February, March, April…

Again more-or-less three months without blogging. It is getting more and more difficult to find time or motivation to write, but there are so many things I would want to remember later, and my blog is the best diary, so let’s see what you missed. (Also, since most of my written English practice comes from this blog, I have to admit that I felt quite bad about my language skills while writing this post… Another reason to write more often. Then again, there is this thing about promises and not being able to keep them, so, whatever…)

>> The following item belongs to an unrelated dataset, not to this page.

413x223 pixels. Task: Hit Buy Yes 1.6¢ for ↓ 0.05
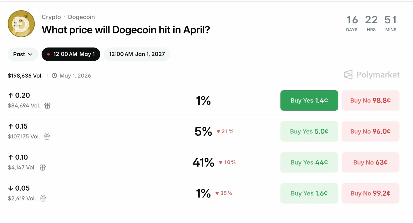point(309,193)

LEGO: After my mountain bike, I got myself another – much cheaper – present for my birthday: the NASA Mars Science Laboratory Curiosity Rover from LEGO! It gave me a nice evening of assembling, and now it is on display below our TV. Undoubtedly, LEGO was the best toy of my childhood – even when we got our first computer, I kept playing with it. Among my favourite constructions were a suspension bridge, and an astronomical telescope in a proper rotating dome, but I always enjoyed simply following the instructions too. Ah, those were the days! I don’t think I will ever be too old for LEGO. Maybe at one point I should get all my LEGO from Hungary, since I don’t think my brother wants to play with it… The only problem is, that 1) we probably have no space for all that LEGO, 2) there is no way we could fly them over without paying extra for the overweight bags. It is really a lot of LEGO :)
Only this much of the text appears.